Friday 9 July 2010

William Wallace and Banda Singh Bahadur

“It is the privilege of the brave to die for a good cause.” Guru Nanak (1469-1539)

The story of WILLIAM WALLACE (1270-1305) and BANDA SINGH BAHADUR (1670-1716),  the bravehearts of Scotland and Panjaab, is remarkably similar!

“I will tell you, whenever men become so corrupt and wicked as to relinquish the path of equity and to abandon themselves to all kinds of excesses, then the Providence never fails to raise up a scourge like me to chastise a race so depraved; When the tyrants oppress their subjects to the limit, then God sends men like me on this earth to mete out his punishment to them." - Banda Singh Bahadur



Both led armed uprisings against the powers which ruled over their peoples. Both provided courageous and inspiring leadership. Both fought ardently and uncompromising for their nations independence, and achieved short-term independent self-government. Both demonstrated that, with courage and sacrifice a people can push off the misery of oppressive governments and form their own governments.
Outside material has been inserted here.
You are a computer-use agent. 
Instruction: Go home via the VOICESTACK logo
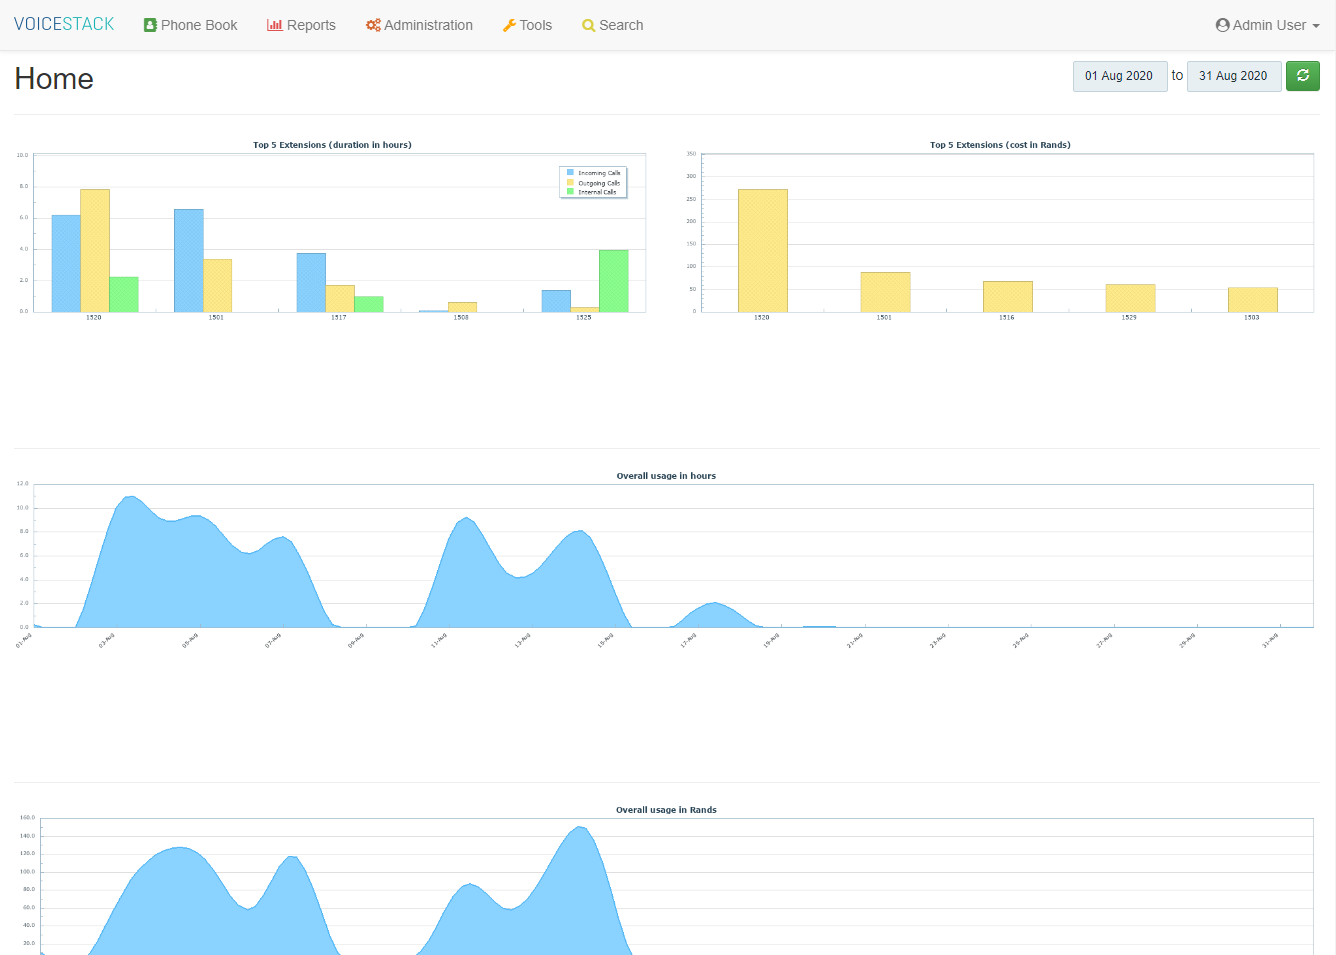(x=64, y=24)
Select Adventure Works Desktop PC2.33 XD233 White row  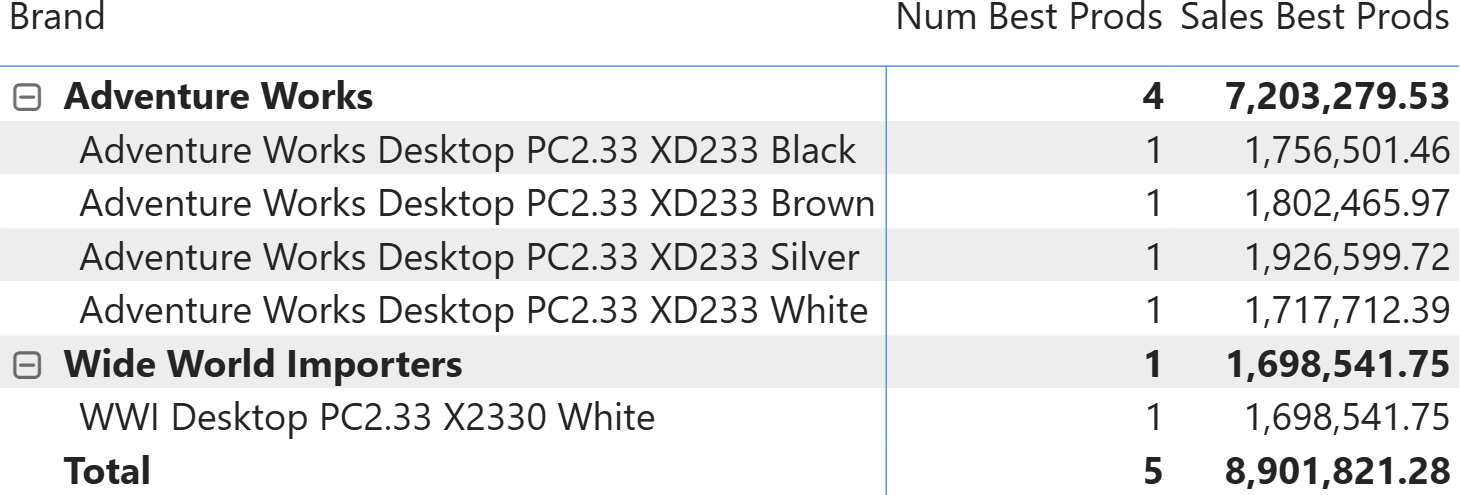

Both took on mighty powers and shook those powers severely. Both were captured and subject to torturous public executions by the oppressive government, who sought to punish and avenge their daring and resistance. 

Both figures shine out like glaring lights in the trail of history, as figures whose example and story is immortal. Their courage, principle and self-sacrifice is something that we all can apply now in the modern world of continuing corruption, manipulation, exploitation and subjugation. Yes, we need William Wallaces and Banda Singh Bahadurs today. Do we have it within our inner strength to be like these rare beings, rather than just be part of mass mainstream which seeks to fit in and conform with the general power-structures and general trends of life. According to Sikhi, these individuals are the 'virli kehi kehi', the few amongst the few, the rarest of rare.

"If there is no struggle, there is no progress. Those who profess to favor freedom, and yet depreciate agitation, are men who want crops without plowing up the ground. They want rain without thunder and lightning. They want the ocean without the awful roar of its many waters. This struggle may be a moral one; or it may be a physical one; or it may be both moral and physical; but it must be a struggle...Power concedes nothing without a demand. It never did and it never will....Without a struggle, there can be no progress."

"In a composite nation like ours, as before the law, there should be no rich, no poor, no high, no low, no white, no black, but common country, common citizenship, equal rights and a common destiny."
"I would unite with anybody to do right and with nobody to do wrong."

"What to the Slave is the 4th of July?"

"The life of a nation is secure only while the nation is honest, truthful, and virtuous."